-- Begin The records --

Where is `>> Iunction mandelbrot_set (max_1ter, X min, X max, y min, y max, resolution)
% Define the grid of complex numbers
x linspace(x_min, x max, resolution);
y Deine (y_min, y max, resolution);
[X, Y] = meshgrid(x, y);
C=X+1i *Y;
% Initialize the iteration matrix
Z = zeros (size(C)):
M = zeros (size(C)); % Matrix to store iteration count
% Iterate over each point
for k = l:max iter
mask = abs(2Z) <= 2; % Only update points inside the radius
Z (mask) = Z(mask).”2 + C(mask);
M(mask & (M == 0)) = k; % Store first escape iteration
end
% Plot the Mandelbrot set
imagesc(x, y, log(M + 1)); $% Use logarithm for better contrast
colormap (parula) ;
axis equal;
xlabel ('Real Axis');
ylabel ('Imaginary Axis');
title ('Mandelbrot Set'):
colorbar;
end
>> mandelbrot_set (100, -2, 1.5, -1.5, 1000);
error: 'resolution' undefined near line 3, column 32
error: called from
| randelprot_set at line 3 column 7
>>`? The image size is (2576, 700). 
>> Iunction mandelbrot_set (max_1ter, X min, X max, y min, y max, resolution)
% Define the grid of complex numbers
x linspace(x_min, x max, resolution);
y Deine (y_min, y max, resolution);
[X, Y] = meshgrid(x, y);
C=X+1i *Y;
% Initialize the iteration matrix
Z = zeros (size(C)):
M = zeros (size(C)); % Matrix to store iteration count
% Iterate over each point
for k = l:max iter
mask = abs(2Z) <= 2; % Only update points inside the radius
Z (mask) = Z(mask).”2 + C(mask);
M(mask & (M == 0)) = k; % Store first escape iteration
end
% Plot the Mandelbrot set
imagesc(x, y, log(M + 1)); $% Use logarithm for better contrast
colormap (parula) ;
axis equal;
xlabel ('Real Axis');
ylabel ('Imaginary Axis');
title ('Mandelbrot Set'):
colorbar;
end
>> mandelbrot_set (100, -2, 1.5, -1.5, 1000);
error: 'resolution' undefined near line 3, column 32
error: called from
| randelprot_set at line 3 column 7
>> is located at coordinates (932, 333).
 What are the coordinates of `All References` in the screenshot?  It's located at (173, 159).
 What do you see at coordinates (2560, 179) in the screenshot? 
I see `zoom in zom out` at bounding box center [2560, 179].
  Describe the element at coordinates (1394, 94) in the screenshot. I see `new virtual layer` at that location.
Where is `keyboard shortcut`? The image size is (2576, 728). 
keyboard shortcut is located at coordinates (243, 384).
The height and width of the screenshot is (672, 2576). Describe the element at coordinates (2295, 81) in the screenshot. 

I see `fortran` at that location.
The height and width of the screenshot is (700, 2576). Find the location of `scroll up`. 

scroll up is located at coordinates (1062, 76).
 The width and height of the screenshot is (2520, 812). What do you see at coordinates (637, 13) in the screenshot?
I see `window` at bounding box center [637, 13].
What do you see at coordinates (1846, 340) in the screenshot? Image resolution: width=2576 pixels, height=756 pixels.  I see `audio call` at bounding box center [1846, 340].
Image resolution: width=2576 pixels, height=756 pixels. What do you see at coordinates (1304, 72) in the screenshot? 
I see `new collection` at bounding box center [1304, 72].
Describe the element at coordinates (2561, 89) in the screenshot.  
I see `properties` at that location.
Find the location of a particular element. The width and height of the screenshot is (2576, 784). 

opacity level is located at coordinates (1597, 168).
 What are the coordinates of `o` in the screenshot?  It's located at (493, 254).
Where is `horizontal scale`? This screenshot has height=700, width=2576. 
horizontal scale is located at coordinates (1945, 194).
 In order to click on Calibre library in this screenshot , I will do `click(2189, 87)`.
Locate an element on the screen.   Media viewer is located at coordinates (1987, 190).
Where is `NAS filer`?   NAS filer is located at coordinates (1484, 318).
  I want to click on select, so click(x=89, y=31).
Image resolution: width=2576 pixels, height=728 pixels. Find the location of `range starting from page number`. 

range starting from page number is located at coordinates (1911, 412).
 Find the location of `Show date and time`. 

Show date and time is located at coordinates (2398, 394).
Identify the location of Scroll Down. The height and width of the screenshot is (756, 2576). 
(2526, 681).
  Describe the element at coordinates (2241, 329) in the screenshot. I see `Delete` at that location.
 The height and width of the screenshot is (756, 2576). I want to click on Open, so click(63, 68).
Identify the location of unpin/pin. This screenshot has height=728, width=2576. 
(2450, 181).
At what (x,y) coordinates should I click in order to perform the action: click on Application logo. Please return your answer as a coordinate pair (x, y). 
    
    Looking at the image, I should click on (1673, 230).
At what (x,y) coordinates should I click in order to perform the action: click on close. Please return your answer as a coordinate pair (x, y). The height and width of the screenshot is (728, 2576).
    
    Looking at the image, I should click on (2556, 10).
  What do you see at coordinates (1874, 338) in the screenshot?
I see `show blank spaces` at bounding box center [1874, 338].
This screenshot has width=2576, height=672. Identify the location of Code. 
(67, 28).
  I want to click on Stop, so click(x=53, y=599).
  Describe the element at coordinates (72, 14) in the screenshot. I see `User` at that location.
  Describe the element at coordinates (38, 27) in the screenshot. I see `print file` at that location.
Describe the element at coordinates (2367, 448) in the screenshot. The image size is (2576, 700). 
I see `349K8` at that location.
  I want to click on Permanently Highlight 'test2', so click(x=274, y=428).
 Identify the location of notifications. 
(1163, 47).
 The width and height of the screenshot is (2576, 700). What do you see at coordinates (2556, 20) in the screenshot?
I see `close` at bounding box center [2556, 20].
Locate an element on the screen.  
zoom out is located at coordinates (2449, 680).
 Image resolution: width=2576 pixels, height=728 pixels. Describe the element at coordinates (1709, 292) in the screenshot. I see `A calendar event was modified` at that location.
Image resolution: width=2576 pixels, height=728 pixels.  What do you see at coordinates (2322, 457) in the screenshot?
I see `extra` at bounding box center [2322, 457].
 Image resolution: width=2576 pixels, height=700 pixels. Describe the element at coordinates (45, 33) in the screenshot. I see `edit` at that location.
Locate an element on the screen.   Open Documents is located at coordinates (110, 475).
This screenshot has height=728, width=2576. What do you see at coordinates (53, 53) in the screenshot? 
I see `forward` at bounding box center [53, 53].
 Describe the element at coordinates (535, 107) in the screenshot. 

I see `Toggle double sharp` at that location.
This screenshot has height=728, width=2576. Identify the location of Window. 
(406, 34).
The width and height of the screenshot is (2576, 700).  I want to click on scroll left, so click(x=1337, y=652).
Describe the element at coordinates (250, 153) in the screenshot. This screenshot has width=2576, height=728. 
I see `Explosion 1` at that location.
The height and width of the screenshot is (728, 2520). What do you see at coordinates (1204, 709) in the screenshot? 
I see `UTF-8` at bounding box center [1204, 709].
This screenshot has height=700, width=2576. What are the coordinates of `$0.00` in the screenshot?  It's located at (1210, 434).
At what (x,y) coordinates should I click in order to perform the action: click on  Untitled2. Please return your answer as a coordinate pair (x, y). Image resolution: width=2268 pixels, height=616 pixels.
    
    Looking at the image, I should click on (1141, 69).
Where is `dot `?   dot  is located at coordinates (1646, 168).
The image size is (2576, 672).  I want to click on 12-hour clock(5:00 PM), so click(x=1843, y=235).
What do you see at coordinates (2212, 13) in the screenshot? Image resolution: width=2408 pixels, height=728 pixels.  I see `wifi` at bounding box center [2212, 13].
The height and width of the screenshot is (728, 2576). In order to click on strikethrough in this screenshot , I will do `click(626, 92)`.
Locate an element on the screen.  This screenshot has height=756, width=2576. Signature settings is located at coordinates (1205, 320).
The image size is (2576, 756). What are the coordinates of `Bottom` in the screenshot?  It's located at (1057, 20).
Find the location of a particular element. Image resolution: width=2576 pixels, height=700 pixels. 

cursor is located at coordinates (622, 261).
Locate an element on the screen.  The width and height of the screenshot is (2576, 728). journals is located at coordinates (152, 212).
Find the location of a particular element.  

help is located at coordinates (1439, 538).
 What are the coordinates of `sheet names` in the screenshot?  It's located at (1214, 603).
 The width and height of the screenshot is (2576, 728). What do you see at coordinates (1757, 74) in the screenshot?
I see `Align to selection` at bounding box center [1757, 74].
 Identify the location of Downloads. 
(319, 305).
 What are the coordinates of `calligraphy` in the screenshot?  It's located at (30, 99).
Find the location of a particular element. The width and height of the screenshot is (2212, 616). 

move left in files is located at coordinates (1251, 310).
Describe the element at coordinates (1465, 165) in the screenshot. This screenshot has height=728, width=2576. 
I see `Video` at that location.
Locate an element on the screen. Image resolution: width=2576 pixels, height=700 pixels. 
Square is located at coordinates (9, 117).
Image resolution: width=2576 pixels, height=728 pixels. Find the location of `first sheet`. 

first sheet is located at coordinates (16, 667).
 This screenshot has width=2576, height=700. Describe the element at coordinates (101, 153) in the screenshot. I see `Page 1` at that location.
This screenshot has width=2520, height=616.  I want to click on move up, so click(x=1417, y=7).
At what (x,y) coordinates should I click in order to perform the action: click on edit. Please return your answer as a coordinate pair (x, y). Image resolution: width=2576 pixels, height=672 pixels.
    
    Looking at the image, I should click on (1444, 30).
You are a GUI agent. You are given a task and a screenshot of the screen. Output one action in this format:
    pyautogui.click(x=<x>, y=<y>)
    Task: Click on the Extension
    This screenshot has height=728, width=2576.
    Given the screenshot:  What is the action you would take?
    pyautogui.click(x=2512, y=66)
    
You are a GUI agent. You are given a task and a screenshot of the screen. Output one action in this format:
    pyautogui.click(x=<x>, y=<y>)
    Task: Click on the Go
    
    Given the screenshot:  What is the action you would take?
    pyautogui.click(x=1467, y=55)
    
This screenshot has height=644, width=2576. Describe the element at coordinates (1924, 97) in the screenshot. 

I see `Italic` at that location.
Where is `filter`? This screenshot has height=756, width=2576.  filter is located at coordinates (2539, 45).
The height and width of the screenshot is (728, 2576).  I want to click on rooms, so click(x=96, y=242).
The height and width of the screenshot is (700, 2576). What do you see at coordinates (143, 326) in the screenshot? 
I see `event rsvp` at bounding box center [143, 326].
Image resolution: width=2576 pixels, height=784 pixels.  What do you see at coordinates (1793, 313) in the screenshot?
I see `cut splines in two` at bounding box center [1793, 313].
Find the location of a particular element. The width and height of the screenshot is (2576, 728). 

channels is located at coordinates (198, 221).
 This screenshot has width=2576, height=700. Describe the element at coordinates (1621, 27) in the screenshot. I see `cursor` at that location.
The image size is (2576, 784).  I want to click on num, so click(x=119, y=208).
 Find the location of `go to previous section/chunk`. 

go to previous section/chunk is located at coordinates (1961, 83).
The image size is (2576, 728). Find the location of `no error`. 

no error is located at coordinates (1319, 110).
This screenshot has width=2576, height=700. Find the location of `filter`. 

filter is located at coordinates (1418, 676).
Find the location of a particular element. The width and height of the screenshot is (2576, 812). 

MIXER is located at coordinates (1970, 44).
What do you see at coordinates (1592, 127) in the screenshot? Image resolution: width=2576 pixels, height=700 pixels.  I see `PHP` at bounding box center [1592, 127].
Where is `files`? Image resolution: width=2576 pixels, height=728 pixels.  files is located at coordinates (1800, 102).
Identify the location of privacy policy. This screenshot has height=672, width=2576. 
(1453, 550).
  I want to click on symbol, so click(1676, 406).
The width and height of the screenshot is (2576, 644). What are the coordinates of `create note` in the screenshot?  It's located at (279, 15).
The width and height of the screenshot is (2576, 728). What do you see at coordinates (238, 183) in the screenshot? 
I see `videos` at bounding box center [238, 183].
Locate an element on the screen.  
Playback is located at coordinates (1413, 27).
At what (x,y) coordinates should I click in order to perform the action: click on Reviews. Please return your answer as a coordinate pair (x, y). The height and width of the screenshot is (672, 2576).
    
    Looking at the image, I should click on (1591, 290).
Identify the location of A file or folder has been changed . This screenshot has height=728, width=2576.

-- End The records --

Task description:
Please return each line of the material above that contains the word "range". Only matches in the same case count.

Output:
Image resolution: width=2576 pixels, height=728 pixels. Find the location of `range starting from page number`. 
range starting from page number is located at coordinates (1911, 412).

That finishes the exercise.